--- Problem description ---
Repeat the lines from the one containing "Describe the element at coordinates (1187, 776)" through the one containing "sidebar-item-network: Network is" word for word.

BEGIN Data records

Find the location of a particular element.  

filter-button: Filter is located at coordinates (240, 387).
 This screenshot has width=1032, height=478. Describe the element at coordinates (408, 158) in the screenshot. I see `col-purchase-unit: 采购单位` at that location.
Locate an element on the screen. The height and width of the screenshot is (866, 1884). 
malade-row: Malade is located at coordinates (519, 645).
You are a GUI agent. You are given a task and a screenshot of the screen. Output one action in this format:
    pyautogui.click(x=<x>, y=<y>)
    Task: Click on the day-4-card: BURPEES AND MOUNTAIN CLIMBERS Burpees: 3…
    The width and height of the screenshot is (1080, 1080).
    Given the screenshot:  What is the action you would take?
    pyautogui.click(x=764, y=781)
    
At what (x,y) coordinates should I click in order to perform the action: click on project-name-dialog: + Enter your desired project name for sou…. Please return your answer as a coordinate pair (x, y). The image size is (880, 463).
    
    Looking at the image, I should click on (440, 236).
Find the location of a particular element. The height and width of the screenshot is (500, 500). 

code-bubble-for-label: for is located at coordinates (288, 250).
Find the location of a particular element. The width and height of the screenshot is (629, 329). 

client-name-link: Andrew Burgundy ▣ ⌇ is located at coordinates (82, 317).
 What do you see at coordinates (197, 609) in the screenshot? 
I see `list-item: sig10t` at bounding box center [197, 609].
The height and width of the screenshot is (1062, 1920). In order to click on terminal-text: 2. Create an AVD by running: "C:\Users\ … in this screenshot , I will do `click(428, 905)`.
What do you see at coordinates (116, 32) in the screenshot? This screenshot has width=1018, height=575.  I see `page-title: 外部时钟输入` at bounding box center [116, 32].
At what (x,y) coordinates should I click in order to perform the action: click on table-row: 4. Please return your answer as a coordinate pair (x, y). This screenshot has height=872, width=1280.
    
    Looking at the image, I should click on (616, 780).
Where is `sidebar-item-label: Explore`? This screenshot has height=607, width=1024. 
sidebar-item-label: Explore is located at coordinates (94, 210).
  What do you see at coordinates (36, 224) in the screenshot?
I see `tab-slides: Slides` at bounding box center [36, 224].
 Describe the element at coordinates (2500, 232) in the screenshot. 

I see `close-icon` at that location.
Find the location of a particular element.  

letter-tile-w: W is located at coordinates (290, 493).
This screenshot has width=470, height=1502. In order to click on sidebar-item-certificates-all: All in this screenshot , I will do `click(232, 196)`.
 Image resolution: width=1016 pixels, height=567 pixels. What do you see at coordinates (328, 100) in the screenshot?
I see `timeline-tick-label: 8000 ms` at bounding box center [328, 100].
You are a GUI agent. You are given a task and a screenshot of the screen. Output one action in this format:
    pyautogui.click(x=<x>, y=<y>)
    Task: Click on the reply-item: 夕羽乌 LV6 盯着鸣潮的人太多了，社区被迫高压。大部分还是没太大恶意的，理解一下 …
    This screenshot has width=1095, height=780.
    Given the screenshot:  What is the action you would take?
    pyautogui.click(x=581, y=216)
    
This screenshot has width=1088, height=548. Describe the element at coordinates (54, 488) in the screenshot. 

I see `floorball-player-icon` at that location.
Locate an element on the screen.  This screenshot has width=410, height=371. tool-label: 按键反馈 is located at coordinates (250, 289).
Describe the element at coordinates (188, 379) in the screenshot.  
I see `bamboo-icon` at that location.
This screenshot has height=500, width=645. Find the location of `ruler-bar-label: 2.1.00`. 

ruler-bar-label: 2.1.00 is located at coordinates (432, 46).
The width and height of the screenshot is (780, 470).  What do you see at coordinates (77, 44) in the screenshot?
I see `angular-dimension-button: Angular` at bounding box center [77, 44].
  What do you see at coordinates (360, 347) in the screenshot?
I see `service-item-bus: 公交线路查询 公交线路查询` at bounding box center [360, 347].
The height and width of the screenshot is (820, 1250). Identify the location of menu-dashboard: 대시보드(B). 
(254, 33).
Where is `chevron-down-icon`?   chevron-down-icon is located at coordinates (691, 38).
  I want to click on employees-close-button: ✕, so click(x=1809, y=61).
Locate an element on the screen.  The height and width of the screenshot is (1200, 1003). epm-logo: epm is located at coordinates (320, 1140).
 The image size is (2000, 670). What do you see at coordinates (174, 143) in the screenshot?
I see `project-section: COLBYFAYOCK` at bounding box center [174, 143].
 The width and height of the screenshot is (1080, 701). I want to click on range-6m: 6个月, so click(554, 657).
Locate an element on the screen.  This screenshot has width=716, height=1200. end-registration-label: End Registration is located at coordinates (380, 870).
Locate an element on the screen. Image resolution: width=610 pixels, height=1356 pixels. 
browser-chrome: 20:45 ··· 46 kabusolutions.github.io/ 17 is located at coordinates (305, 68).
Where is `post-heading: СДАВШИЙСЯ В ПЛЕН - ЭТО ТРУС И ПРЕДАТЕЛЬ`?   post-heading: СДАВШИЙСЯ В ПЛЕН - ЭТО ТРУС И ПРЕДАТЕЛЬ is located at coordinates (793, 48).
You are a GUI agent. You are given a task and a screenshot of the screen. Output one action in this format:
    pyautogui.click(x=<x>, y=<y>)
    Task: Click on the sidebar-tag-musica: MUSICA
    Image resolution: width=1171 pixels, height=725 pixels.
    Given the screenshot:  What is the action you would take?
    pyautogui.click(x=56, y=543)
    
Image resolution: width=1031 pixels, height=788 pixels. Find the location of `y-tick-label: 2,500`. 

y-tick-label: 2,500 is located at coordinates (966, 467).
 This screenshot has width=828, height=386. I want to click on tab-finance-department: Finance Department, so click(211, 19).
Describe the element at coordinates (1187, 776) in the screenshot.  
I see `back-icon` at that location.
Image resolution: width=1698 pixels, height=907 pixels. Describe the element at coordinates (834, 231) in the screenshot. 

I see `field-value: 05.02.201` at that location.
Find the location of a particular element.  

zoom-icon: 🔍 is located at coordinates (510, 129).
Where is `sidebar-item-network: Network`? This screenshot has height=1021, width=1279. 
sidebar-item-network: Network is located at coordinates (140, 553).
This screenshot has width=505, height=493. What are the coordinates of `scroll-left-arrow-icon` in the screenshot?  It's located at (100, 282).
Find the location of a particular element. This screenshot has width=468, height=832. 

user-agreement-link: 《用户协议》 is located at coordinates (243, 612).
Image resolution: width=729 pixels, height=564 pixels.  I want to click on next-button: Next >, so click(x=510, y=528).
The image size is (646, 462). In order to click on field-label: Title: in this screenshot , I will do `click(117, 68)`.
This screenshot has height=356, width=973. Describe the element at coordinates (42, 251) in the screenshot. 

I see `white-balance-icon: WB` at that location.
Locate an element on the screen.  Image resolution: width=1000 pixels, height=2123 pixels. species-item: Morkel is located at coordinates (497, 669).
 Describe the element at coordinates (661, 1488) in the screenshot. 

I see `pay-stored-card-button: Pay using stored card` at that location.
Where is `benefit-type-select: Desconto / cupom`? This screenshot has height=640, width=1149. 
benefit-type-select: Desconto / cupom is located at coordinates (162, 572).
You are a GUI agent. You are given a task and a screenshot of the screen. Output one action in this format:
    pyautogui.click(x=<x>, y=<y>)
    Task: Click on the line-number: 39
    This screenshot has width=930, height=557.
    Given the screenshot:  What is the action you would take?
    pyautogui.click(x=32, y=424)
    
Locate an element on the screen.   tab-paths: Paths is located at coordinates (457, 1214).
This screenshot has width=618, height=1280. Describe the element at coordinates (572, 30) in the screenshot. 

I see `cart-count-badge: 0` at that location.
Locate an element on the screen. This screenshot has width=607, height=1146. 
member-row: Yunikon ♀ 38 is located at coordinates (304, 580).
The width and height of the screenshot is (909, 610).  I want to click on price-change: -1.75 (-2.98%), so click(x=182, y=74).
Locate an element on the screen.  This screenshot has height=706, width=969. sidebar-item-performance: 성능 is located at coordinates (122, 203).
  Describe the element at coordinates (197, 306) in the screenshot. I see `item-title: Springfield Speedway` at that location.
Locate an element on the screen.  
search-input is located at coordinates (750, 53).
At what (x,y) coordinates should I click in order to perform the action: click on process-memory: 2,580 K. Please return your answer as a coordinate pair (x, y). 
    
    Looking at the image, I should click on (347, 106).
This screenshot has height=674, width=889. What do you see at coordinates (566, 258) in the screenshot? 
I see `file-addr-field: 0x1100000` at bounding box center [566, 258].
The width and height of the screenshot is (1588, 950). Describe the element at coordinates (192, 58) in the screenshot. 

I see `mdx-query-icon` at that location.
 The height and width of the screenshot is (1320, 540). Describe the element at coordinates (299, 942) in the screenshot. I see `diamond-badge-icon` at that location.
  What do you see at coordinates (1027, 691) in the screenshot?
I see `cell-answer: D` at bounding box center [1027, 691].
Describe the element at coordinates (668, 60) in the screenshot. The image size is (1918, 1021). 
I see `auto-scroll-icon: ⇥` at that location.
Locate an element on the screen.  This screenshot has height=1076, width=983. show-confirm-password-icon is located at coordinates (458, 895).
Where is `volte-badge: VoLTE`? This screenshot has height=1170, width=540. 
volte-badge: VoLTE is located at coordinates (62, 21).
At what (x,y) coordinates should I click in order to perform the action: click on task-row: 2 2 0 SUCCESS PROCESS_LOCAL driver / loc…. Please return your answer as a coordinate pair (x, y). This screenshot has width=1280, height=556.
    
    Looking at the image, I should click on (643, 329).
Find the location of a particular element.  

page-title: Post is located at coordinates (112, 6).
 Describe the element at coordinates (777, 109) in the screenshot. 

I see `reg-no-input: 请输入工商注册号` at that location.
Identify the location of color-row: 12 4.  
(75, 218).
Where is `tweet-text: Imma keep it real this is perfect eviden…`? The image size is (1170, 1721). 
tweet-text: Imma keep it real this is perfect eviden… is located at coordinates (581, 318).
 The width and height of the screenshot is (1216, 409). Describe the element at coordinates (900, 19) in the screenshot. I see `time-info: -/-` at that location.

END Data records

--- Response for this exercise ---
Describe the element at coordinates (1187, 776) in the screenshot.  
I see `back-icon` at that location.
Image resolution: width=1698 pixels, height=907 pixels. Describe the element at coordinates (834, 231) in the screenshot. 

I see `field-value: 05.02.201` at that location.
Find the location of a particular element.  

zoom-icon: 🔍 is located at coordinates (510, 129).
Where is `sidebar-item-network: Network`? This screenshot has height=1021, width=1279. 
sidebar-item-network: Network is located at coordinates (140, 553).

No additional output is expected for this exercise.